By Elana Gotkine HealthDay Reporter

TUESDAY, Jan. 23, 2024 (HealthDay News) — Air pollution emissions across the United States decreased on average from 1970 to 2010, with racial/ethnic disparities observed, especially in the industry and energy generation source sectors, according to a study published online Jan. 17 in Nature Communications.

Yanelli Nunez, Ph.D., from the Columbia University Mailman School of Public Health in New York City, and colleagues examined county-level racial/ethnic and socioeconomic disparities in emissions changes from six air pollution source sectors (industry, energy, agriculture, on-road transportation, commercial, and residential) in the United States during the 40 years after enactment of the Clean Air Act (1970 to 2010).

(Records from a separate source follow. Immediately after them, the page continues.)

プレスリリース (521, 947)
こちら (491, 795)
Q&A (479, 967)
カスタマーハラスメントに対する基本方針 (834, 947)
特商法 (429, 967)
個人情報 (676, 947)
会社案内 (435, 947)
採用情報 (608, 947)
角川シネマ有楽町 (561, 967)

Air pollution emissions from all source sectors decreased across the United States from 1970 to 2010, on average. The researchers identified racial/ethnic disparities, especially in the industry and energy generation source sectors. Median family income was identified as a driver of variation in relative emissions changes in all sectors; larger relative declines in industry, energy, transportation, residential, and commercial-related emissions were seen in counties with median family income >$75,000 versus less.

“Policies specifically targeting reductions in overburdened populations could support more just reductions in air pollution and reduce disparities in air pollution exposure,” Nunez said in a statement. “This is an important lesson gained from 53 years of Clean Air Act implementation, which is particularly relevant as we develop policies to transition to renewable energy sources, which will have a collateral impact on air quality and, as a result, on public health.”